— PROBLEM TO WORK ON —
From the opinion piece on inflation below, reproduce verbatim the stretch from "1. Both saw" through "savers lose out.".

— PASSAGE TO READ —
OPINION13 September 2012

Growing concern


As far as inflation goes, Pete Comley thinks the only way is up. But what does this mean for the generation of marketers who’ve never had to deal with the pain of fast-rising prices?

Given the power of these macro trends, I wanted to see what parallels there were for brands in the 1970s (and to a lesser extent the 1930s) when the UK was last at this point in the cycle. As it turns out there are quite a few similarities – and I think there is a lot we can all learn from them.

I was a teenager in the 1970s. I have vivid memories of not only the hardships of the times (including having to do my homework by candle light) but also the massive changes that took place in British society which have echoed through to the present day.

For those of you less familiar with the period, let me summarise the key similarities between then and now:

  1. Both saw enhanced public spending followed by cuts.
  2. Inflation increased.
  3. Purchasing power declined as wages did not keep up with inflation.
  4. Real interest rates (after inflation) were negative. In other words, savers lose out.
  5. There were credit booms which resulted in asset bubbles – including housing. These were followed by periods of deleveraging.

— PROVIDED MATERIAL —

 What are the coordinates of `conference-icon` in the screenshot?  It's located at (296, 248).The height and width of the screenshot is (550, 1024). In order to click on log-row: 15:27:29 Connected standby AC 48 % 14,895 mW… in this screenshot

— FINISHED EXERCISE —
1. Both saw enhanced public spending followed by cuts.
  2. Inflation increased.
  3. Purchasing power declined as wages did not keep up with inflation.
  4. Real interest rates (after inflation) were negative. In other words, savers lose out.